Strengthening Lab Partnerships: Improving Send-Out Testing in Senior Care Facilities

In long-term care and post-acute healthcare settings, timely and accurate diagnostics are critical. Whether monitoring recovery from a hospital stay or identifying the early signs of infection or cognitive decline, lab testing is foundationalto clinical decision-making.

Yet many senior care providers face operational friction and missed opportunities when it comes to send-out lab testing—those tests that must be processed by external reference laboratories. Delays in results, miscommunication, and a lack of visibility into lab performance can all compromise patient outcomes.

For providers who truly view care as a calling—not just a function—the challenge is clear: how can we deliver lab services with the same compassion, attention, and rigor that define our bedside care?


The Challenge: Disconnected Lab Testing Workflows

The Issue:
Despite being essential, lab testing is often treated as a transactional back-office process. Samples may be delayed in pickup, orders get misrouted, and result reporting lacks context. For patients—especially seniors with comorbidities—this can lead to delayed treatment or unnecessary transfers to higher levels of care.

Common pain points include:

  • Inconsistent turnaround times
  • Lack of transparency around test status
  • Errors in labeling, order entry, or transport
  • Limited communication with the lab on urgent cases

These operational breakdowns also strain relationships between care staff and lab vendors, creating tension and mistrust that erodes team performance.

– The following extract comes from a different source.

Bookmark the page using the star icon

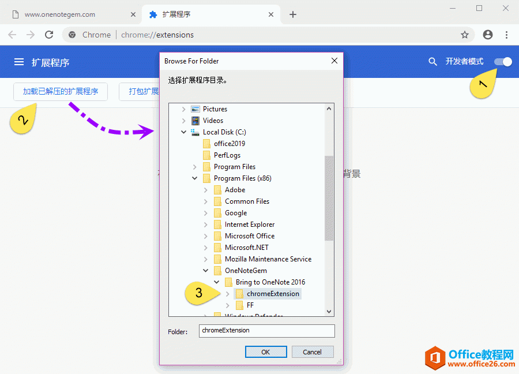tap(465, 35)
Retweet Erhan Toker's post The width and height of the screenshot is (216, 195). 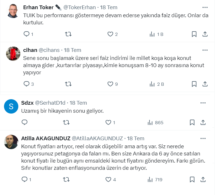click(x=68, y=34)

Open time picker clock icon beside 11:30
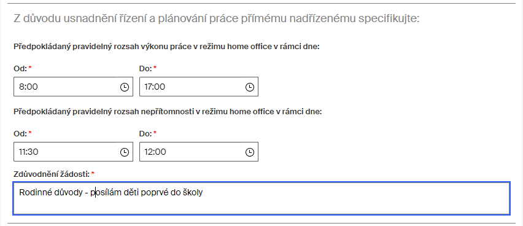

The Opportunity: Building Collaborative Lab Relationships

The Solution:
To transform send-out testing into a strategic asset, senior care facilities must shift from vendor management to lab partnerships. This means working with external labs not just as service providers, but as clinical collaborators.

Key steps include:

1. Standardizing Communication Protocols

Set clear expectations for how urgent results are escalated, who receives notifications, and how discrepancies are resolved. Using shared communication platforms or EHR-integrated alerts helps streamline updates and reduce phone tag.

2. Improving Specimen Handling and Logistics

Use consistent processes for sample collection, labeling, and transport to minimize errors. Partner labs can provide training or co-design workflows that reduce rejected specimens and expedite pickup schedules.

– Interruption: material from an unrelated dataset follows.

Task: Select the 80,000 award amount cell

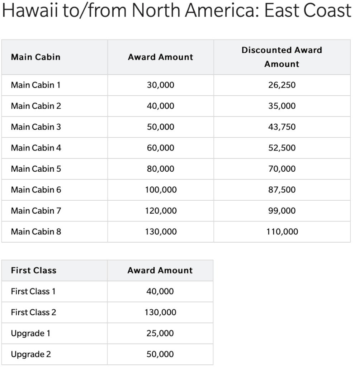Action: (160, 169)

3. Monitoring Lab Performance with Shared Metrics

Track KPIs like test turnaround time, error rates, and repeat test frequency. Discuss them regularly with your lab partner to drive continuous improvement.

4. Aligning on Clinical Priorities

Work with the lab to prioritize testing panels that align with your patient population—such as infection panels, medication monitoring, or early dementia biomarkers—and to implement reflex testing where appropriate.

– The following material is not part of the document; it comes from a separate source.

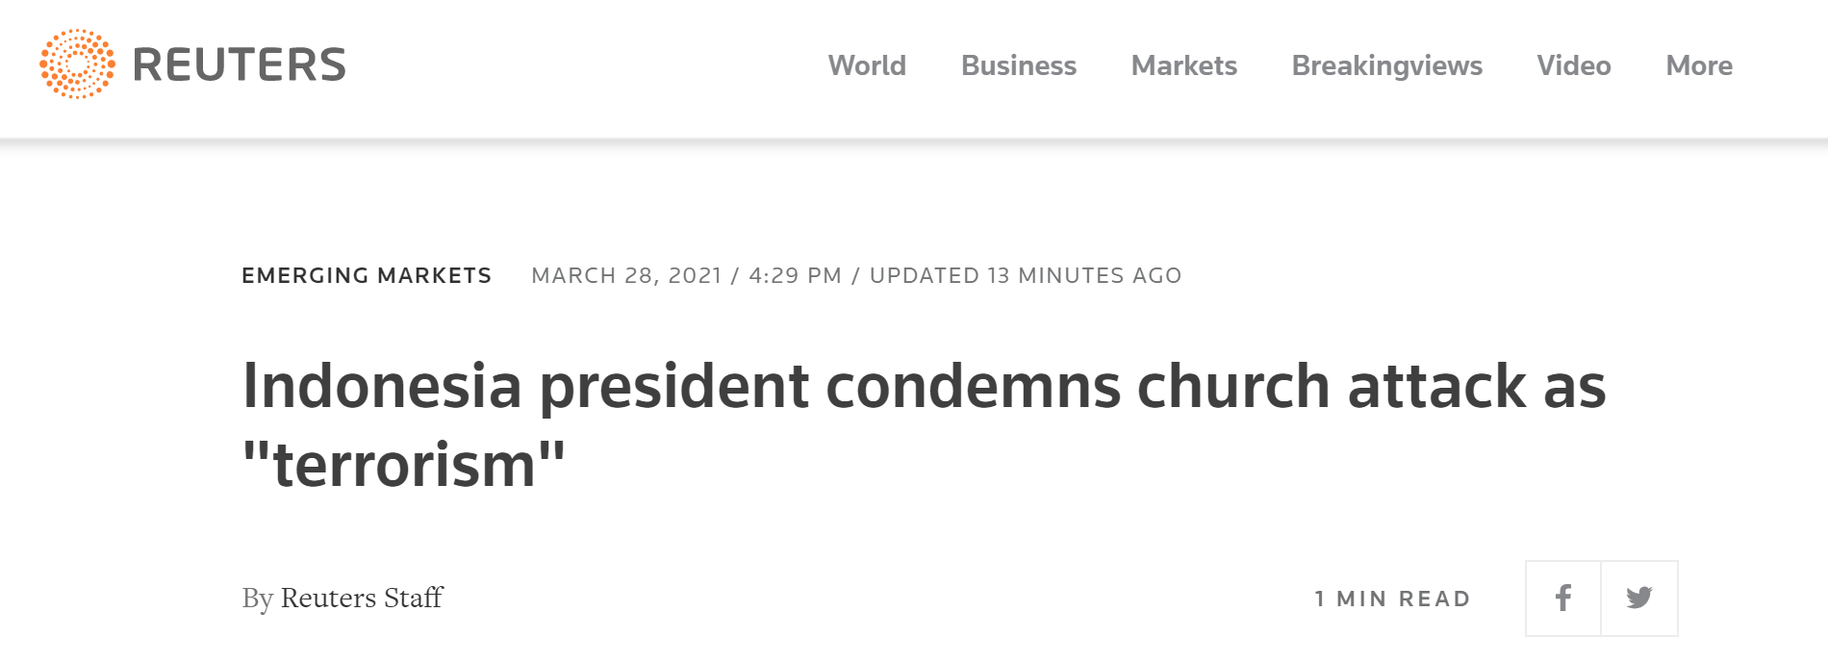Click the quoted word terrorism in headline
Viewport: 1828px width, 663px height.
(404, 466)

5. Fostering a Culture of Clinical Curiosity

Encourage clinical staff to ask questions about lab results and patterns. Bring lab representatives into care team meetings or QA rounds when possible. This breaks down silos and builds mutual respect.


Real Impact: From Results to Relationships

When senior care providers take these steps, they see more than just operational improvements—they see stronger care teams and better patient outcomes. Nurses are less frustrated. Physicians make faster decisions. Families receive more confident updates. And lab partners feel trusted and valued, which motivates them to go above and beyond.


Conclusion: Elevating Lab Testing with the Same Compassion as Bedside Care

In senior healthcare, it’s the little things—like showing up with urgency, labeling a vial correctly, or making a timely phone call—that make all the difference. That principle doesn’t stop at the bedside; it applies just as powerfully to lab workflows.

By reimagining send-out lab testing as a relational, clinical, and quality-driven process, senior care providers can turn a common pain point into a competitive advantage. Because when diagnostics are handled with heart and coordination, everyone—especially the patient—wins.